Ogni esemplare va collocato motivando la scelta sia da un punto di vista tecnico-scientifico – facendo riferimento al microclima della zona, alla struttura del terreno, alla compatibilità con le altre essenze presenti, alle distanze da rispettare nella piantumazione, ecc. – che da un punto di vista estetico e formale – si pensi alla varietà di forma, profilo, volume, colore, profumo offerte dalle diverse essenze e dalla grande variabilità di risultato ottenibili -.
Un risultato che tenga conto di questi elementi, oltre ad essere corretto dal punto di vista squisitamente botanico, otterrà risultati in grado di suscitare emozione, di produrre sensazioni che invitano alla partecipazione del paesaggio; un viale alberato di tigli, un boschetto di lecci, l’accostamento di olivi a cipressi o di palme ad oleandri: queste immagini, di cui ciascuno ha fatto esperienza nella propria vita, si fissano nei ricordi e riescono anche a distanza di tempo a suscitare forti emozioni.
Questa mentalità paesaggistica – e l’umiltà di approccio che comporta – rifuggirà dagli atteggiamenti stravaganti, che ricercano esclusivamente “l’immagine” quasi essa fosse fine a sé stessa, dagli effetti scenografici, dalle mode, dalla gratuità.
Il paesaggio è una risorsa trasformabile, ma non rinnovabile, che va protetta nella sua evoluzione; il che significa che ogni sua trasformazione deve essere compatibile e sostenibile. Compatibile con la morfologia e l’assetto dei luoghi, con la storia che ha determinato l’aspetto attuale e con l’aspetto futuro dei luoghi (in caso di mantenimento o trasformazione). Sostenibile in quanto è rapportato alla vita ed al lavoro degli uomini che in questi luoghi vivono e lavorano e di quanti vi vivranno e lavoreranno in futuro. Le tre parole chiave sono dunque conservare, recuperare e innovare.
“Bisogna saper leggere i luoghi, studiare a fondo non soltanto il fazzoletto di territorio nel quale si vuole costruire qualcosa di nuovo, ma anche tutto quello che c’è attorno, capire quali sono le sue specificità, qual è l’immagine che le persone che lo abitano ne hanno…
Ogni segno che decidiamo di lasciare sul territorio deve dialogare con quelli lasciati dai nostri predecessori e dalla natura. Se invece non se ne tiene conto, se cancelliamo tutto, non avremo lasciato un segno ma una ferita…

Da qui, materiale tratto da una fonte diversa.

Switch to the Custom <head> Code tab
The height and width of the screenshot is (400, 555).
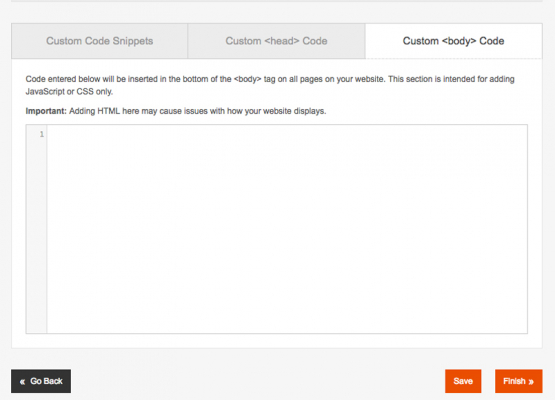(276, 41)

Sono deleterie le opere di certi architetti griffati che fanno monumenti di loro stessi creando edifici autoreferenziali, assolutamente sganciati dal contesto. Come pure tutti i tentavi di “rifare in stile” …
È assolutamente vero: ogni trasformazione deve avvenire senza che venga stravolta l’identità profonda di un luogo, che è data non soltanto dalle cose che ci sono, ma anche dalle relazioni che tra esse intercorrono…” ⁴
Giovanna Franco Repellini, Una casa non è una tazza, Franco Angeli 1995
C.W. Moore, W.J. Mitchell, W. Turnbull jr, La poetica dei giardini, Franco Muzzio Editore 1991
G. De Ferrari, V. Iacomussi, C. Germack, O. Taurini, Il Piano Arredo Urbano, La Nuova Italia Scientifica, Roma 1994
Ippolito Pizzetti, Raccontare il progetto per disegnarne il racconto, Acer 1/1993, Il verde editoriale
IL VALORE DEL PAESAGGIO
Il termine paesaggio deriva dal latino pagensis, aggettivazione di pagus, pietra di confine, villaggio, cioè parte di territorio naturale colonizzato e abitato dall’uomo, che lo localizza come proprio territorio. Il paesaggio non è l’ambiente naturale, ma è il luogo dove la storia umana si è sviluppata ed ha lasciato le sue tracce.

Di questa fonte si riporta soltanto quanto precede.